Signaling induced by the Transforming Growth Factor (TGF)-β superfamily members in fibroblasts plays a central role in repair and remodeling after myocardial infarction (MI). However, TGF-b signals need to be tightly regulated, as excessive or sustained fibroblast activation after MI can accentuate fibrosis, precipitating heart failure. The inhibitory Smads, Smad6 and Smad7, function as endogenous negative regulators that restrain TGF-β and BMP signaling. We have recently demonstrated that fibroblast-specific Smad7 restrains fibrosis after MI acting through TGF-dependent and -independent pathways. However, the role of Smad6 in tissue repair and fibrosis following injury is not known. We hypothesized that Smad6 expression in infarct fibroblasts may play an important role in repair and remodeling of the heart, regulating TGF-b and BMP-mediated responses. In a mouse model of non-reperfused MI, Smad6 expression was increased in infarct fibroblasts and myofibroblasts at 7d post-infarction. To investigate the role of Smad6 in injury and repair, we used CRISPR/Cas9 to generate Smad6 loxp mice. These animals were bred with Col1a2CreER mice to generate fibroblast-specific conditional Smad6 KOs (FS6KO). 7d after MI, FS6KO mice had accentuated systolic and diastolic dysfunction (p<0.01, N=10) associated with scar expansion, accentuated fibrosis, and higher myofibroblast density in the infarct area and border zone. Fibroblast-specific Smad6 loss increased collagen denaturation in the infarct and border zone. In vitro, siRNA knockdown experiments showed that Smad6 suppresses collagen and fibronectin expression, and modulates protease and matricellular gene synthesis. Reactome analysis of RNA-Seq data suggested effects of Smad6 on pathways involved in assembly and crosslinking of collagen fibrils, collagen biosynthesis and degradation, and VEGF-dependent angiogenesis.
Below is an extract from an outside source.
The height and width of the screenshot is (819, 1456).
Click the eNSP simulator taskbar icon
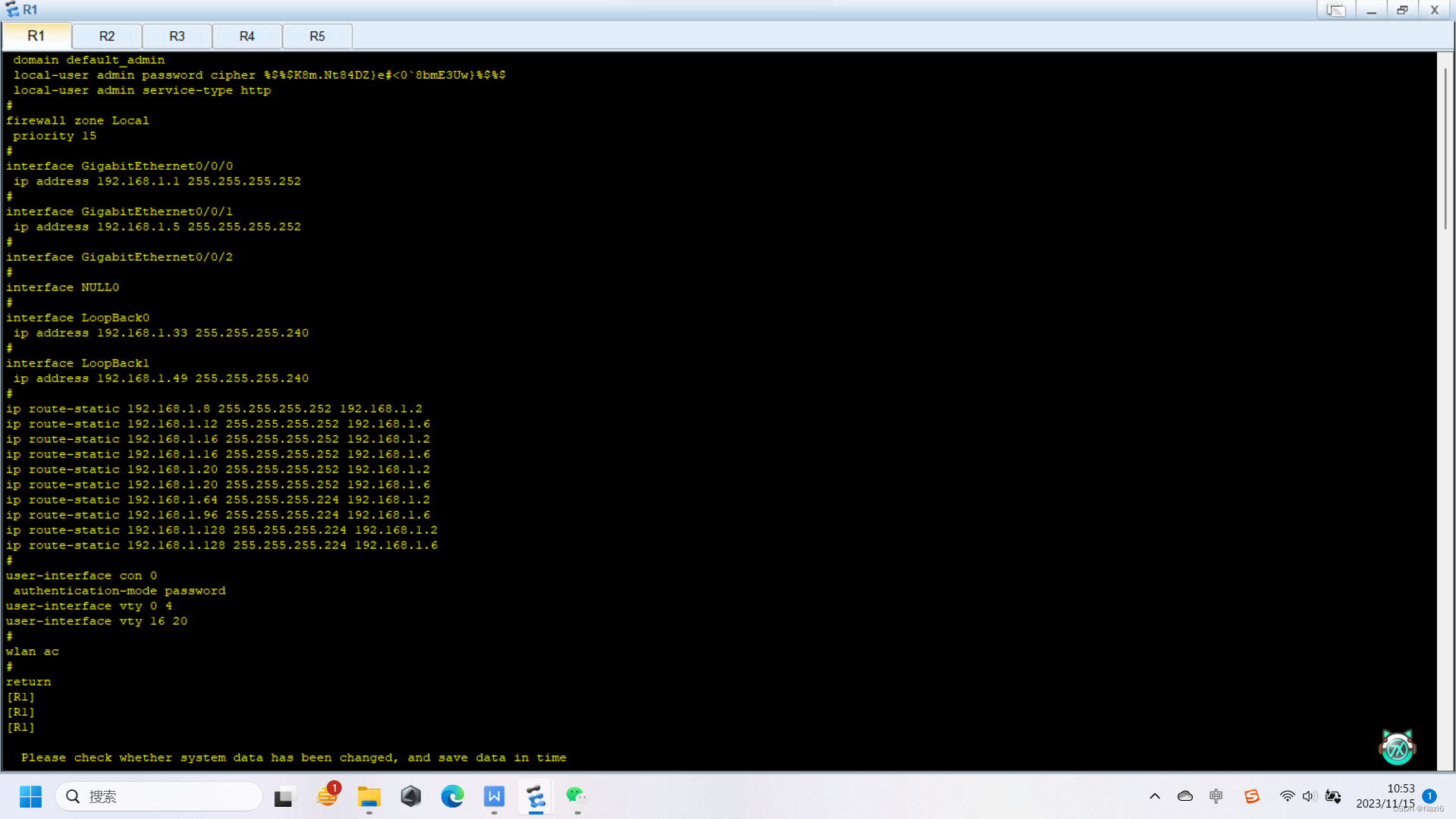536,796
Furthermore, Ingenuity Pathway Analysis identified signaling by Integrins, Ephrin receptors and Receptor Tyrosine Kinases as key regulators of the effects of Smad6 loss on the fibroblast transcriptome. In conclusion, fibroblast-specific Smad6 restrains adverse remodeling after MI. Ongoing studies explore the molecular mechanisms for the Smad6 effects.